REPUBLIKA.CO.ID, MEDAN -- Himpunan Nelayan Seluruh Indonesia (HNSI) Kabupaten Batubara minta pemerintah daerah setempat dapat menertibkan kapal pukat harimau (trawl) yang terus beroperasi dan meresahkan nelayan kecil.
"Kapal pukat trawl tersebut masih kelihatan menangkap ikan secara sembunyi-sembunyi di sejumlah pulau terpencil di Perairan Batubara," kata Ketua Dewan Pimpinan Cabang (DPC) HNSI Kabupaten Batubara, Eddy Alwi dihubungi dari Medan, Kamis.

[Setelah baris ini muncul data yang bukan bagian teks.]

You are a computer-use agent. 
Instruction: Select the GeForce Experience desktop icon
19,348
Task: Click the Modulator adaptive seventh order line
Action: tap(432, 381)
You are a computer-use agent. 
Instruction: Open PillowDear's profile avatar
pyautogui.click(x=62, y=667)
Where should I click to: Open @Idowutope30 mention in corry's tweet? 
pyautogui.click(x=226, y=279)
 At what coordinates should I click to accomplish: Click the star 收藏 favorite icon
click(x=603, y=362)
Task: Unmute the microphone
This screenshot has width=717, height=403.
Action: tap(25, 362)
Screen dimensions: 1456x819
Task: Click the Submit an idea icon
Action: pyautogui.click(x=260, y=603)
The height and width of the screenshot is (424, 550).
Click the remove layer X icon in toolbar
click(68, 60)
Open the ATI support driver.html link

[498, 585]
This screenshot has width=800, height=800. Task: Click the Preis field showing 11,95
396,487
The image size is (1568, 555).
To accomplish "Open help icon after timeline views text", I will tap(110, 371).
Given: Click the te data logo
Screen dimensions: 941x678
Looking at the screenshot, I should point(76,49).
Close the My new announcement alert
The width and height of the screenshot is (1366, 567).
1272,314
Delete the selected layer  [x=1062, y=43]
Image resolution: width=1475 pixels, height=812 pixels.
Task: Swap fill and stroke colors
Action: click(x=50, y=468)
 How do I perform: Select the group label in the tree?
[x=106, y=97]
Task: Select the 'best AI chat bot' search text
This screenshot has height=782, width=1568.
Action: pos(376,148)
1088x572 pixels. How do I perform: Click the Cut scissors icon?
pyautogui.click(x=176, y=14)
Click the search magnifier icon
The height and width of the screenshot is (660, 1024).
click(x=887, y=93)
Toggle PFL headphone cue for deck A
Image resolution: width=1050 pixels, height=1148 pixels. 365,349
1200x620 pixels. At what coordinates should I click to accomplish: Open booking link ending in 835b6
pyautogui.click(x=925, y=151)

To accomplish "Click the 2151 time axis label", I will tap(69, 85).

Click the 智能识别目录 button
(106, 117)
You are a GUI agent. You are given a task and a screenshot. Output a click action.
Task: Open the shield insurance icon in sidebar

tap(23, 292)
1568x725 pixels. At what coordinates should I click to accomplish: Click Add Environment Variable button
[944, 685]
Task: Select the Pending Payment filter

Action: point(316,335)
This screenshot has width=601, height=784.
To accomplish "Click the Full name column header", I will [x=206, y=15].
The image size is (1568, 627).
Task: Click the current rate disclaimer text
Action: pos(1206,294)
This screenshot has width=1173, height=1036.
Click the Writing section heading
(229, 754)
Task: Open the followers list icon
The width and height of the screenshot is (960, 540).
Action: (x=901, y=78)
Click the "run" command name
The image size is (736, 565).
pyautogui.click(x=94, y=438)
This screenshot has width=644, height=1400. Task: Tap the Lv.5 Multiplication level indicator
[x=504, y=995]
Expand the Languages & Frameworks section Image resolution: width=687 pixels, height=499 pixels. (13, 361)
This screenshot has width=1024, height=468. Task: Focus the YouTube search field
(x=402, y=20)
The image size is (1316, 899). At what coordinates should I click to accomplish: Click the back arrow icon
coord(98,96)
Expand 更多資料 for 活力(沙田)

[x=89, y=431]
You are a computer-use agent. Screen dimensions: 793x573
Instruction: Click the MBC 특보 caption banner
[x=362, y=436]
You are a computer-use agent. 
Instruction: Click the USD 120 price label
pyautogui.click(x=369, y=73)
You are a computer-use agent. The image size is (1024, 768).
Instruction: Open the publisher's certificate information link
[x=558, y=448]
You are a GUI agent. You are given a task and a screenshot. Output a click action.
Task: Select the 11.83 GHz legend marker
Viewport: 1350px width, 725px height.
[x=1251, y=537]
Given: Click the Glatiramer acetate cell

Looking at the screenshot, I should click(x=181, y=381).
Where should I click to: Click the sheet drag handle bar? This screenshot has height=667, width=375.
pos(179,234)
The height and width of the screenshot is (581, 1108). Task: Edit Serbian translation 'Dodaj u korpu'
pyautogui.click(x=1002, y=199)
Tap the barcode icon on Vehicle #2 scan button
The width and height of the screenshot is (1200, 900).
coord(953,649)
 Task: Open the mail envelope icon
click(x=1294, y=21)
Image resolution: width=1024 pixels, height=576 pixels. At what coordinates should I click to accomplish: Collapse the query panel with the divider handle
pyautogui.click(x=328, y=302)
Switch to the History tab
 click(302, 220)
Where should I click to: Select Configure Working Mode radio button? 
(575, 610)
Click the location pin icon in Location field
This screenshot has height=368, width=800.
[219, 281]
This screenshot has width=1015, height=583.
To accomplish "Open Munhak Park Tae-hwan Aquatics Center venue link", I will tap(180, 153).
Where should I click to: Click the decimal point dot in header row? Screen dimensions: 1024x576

Bahkan, menurut dia, puluhan kapal pukat harimau tersebut juga sering memasuki wilayah tangkapan nelayan tradisional.
"Sehingga hasil tangkapan nelayan kecil itu semakin sulit dan mereka pulang ke rumah dalam keadaan lesu," ucap Alwi.
Dia menyebutkan, kapal pukat harimau tersebut bukan hanya mengambil ikan di tengah laut, tetapi juga di pinggiran pantai yang hanya berjarak 2 mil dari darat.
"Kapal pukat harimau itu juga dilengkapi dengan peralatan canggih berupa radar atau alat pemantau ikan," ujarnya.
Alwi menambahkan, wilayah beroperasinya kapal pukat harimau itu di perairan Tanjung Tiram, perairan Perupuk dan perairan Kuala Indah.
Pukat harimau tersebut cukup panjang mencapai puluhan meter, memiliki jaring yang sangat halus dan juga dilengkapi alat pembenam terbuat dari papan besi.
Selain itu, kapal pukat harimau tersebut menjarah ikan pada tengah malam hingga pagi hari, sehingga kegiatan mereka tidak dapat dipantau petugas keamanan di laut.
"Larangan beroperasinya pukat harimau dan sejenisnya sesuai dengan Keppres Nomor 39 Tahun 1980," kata Ketua HNSI Batubara.
Data yang diperoleh menyebutkan, jumlah nelayan tradisional di Kabupaten Batubara saat ini mencapai lebih kurang 21 ribu orang.
Luas Kabupaten Batu Bara sekitar 922,2 Kilometer persegi yang terdiri dari tujuh kecamatan dan jumlah penduduk sebanyak 380.602 jiwa.